Setelah makan dikirim oleh Putri Pambayun, Abu Arang langsung makan dan kemudian tidur lagi. Namun, itu hanya dilakukan Abu Arang sebentar, kemudian dia melirik ke arah jendela sambil mencari tahu, apakah Baginda Raja Armanda sedang berlatih. Jika dilihatnya Baginda Raja Armanda berlatih, Abu Arang akan memperhatikan gerakan yang dilakukan Baginda Raja Armanda. Namun, jika tidak dilihatnya Baginda Raja Armanda berlatih, Abu Arang mencoba mengingat-ingat sendiri gerakan itu. Tentu saja gerakan Abu Arang bukan saja tidak sempurna, tetapi bisa saja salah, karena gerakan itu hanya hasil dari mengintip, bukan belajar secara langsung dari Baginda Raja Armanda. Hal itu dapat berakibat buruk pada saatnya, tetapi tidak disadari oleh Abu Arang.        

"Alhamdulillah, kondisi badanku semakin segar setelah mencoba mengikuti latihan yang dilakukan Eyang Baginda Raja Armanda," desis Abu Arang.

'Mungki sudah saatnya, aku keluar dan mulai mengenal gadis manis itu,' pikir Abu Arang.
***

"Hai, Danang, keluarlah dari istana! Ini Aku Adi, Pendekar Seruling Sakti, pewaris tahta Kerajaan Matraman Raya yang sesungguhnya! Lawan aku, Danang!" teriak Adi di luar istana.

Aksi Adi ini kemudian menimbulkan kerumunan, karena ada orang-orang yang mulai berdatangan untuk melihat. Sementara di dalam istana, Ustaz Bondan Kaja, Putri Raisa, Putri Biyan dan Dewi Anya serta bayi Pangeran Musthofa masih terdiam melihat aksi Adi itu.

"Apakah itu pemuda kurang ajar yang kita temui di Pasar klewer waktu itu, Putri Raisa?" tanya Putri Biyan.

"Bisa jadi, Bunda.
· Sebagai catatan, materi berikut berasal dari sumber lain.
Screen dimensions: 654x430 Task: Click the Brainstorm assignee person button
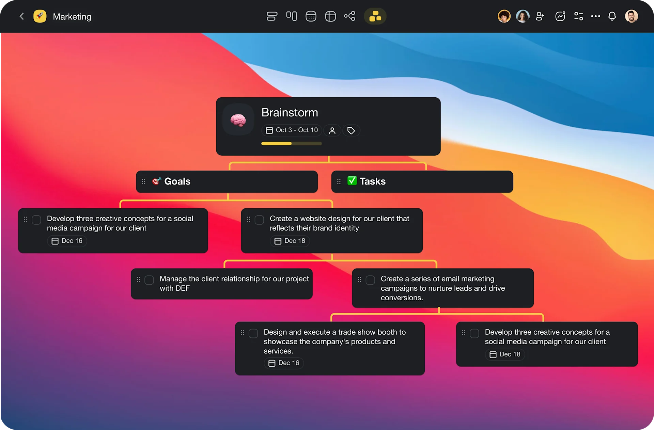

Kalau melihat keberaniannya mengaku bernama Adi dan wajahnya mirip Raja Adi, apakah pemuda itu ada hubungan dengan Raja Adi?" jawab Putri Raisa, juga bingung.

"Paduka ... di manakah ... gerangan Paduka berada?" isak Dewi Anya sambil menggendong Pangeran Musthofa.

"Putri Raisa, apakah tidak sebaiknya kita mengirim utusan untuk menjemput Ayahanda Pujangga Halim ke istana?" usul Ustaz Bondan Kaja.

"Tapi menurut prajurit, istana seperti sudah dikepung oleh kerumunan orang yang mulai mengelu-elukan Adi, anak muda itu. Kabarnya Jendral GaZa, juga berada di sana. Astagfirullah, Danang, Paduka ini sedang berada di mana? Kemarin hilang karena bermain-main di Tanah Perdikan Malembang di tepian Kali Gajah Wong. Alhamdulillah sudah ketemu. Sudah pula menikah dengan menantuku yang cantik Dewi Anya. Kok sekarang menghilang lagi, Paduka ... Paduka ... Putra tunggalku," tangis Putri Raisa.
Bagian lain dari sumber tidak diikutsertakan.